Saturday, February 5, 2011

You say "potato", I say "potahto"

Let’s call the whole thing off.  Or at least that’s where I thought The Robert and I were headed yesterday.  We had settled into a lovely pattern of waking up to emails, phonecalls each morning, a couple of little missives during the day, and a goodnight email.  Then suddenly his pattern shifted noticeably.  No daily rise-and-shine messages,  only one-word notes during the day, and although the phonecalls continued, the silence at his end was deafening.  My first reaction was to go to a very well-inhabited old shoe – the “I guess I’m not good enough”, “or I’m not worth it” place and I felt a familiar clenching in the pit of my stomach. You could hear the doors of my heart starting to creak shut. 

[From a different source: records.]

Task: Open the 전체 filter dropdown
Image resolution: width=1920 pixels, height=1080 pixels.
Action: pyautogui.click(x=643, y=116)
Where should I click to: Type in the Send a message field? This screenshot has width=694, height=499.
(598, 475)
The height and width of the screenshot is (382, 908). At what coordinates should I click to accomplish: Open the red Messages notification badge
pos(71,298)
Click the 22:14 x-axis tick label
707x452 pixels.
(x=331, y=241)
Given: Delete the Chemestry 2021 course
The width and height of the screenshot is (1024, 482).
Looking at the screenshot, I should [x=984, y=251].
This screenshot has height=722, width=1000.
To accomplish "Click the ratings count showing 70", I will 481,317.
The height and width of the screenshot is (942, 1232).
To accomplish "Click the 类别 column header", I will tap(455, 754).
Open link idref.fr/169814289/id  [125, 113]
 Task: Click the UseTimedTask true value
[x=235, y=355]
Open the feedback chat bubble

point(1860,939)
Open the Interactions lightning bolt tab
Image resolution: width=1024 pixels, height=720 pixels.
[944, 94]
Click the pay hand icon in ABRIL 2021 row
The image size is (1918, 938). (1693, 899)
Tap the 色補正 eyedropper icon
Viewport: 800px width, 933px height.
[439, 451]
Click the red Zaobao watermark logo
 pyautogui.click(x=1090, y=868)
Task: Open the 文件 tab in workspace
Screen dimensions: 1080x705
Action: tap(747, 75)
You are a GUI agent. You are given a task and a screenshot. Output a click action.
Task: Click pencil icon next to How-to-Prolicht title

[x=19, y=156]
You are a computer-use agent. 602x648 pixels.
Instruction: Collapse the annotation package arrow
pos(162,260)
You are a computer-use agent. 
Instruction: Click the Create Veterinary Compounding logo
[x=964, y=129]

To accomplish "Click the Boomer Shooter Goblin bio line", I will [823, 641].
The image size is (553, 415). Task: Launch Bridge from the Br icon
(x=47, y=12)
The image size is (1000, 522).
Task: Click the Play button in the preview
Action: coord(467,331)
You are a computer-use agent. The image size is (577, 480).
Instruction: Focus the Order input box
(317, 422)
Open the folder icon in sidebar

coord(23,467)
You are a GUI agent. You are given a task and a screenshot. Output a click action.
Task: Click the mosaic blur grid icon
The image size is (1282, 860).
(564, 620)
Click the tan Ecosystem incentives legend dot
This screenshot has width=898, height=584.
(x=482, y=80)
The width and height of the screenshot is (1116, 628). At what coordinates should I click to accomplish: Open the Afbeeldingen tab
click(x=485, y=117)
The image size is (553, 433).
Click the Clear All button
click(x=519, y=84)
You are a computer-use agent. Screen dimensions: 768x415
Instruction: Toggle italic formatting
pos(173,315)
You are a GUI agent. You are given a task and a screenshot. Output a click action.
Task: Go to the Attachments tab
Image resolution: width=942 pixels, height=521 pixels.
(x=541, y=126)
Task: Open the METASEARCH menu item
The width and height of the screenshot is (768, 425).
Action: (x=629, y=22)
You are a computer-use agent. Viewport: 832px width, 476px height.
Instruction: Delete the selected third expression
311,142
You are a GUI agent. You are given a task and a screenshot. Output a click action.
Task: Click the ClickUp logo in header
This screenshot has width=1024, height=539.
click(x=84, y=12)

But then I came to my senses.  I needed to look at this from a centred-as-Self place, and not a self-centred place.  That helped.  It gave me the space to become curious about my reaction and have a different experience.  So, making no assumptions, taking nothing personally, and at the same time being truthful with The Robert, I asked him what was going on.  And I told him how I was feeling and what had been activated in me.  I owned my not-good-enough piece.  He didn’t say too much but enough to let me know that the burden of the distance between us is weighing heavily on him and he doesn’t know what to do about it.  He is a problem-solver by trade, and this to him is a problem that he can’t solve.  He ended the conversation and I still felt heaviness in my heart.  I had the feeling he was strugging with how to tell me this couldn’t go on. 

Later in the day, he sent me the longest email I have ever received from him.  It was very articulate, it helped me see where he was coming from and it gave us the beginning of an incredibly intimate, loving, and healing conversation the next morning.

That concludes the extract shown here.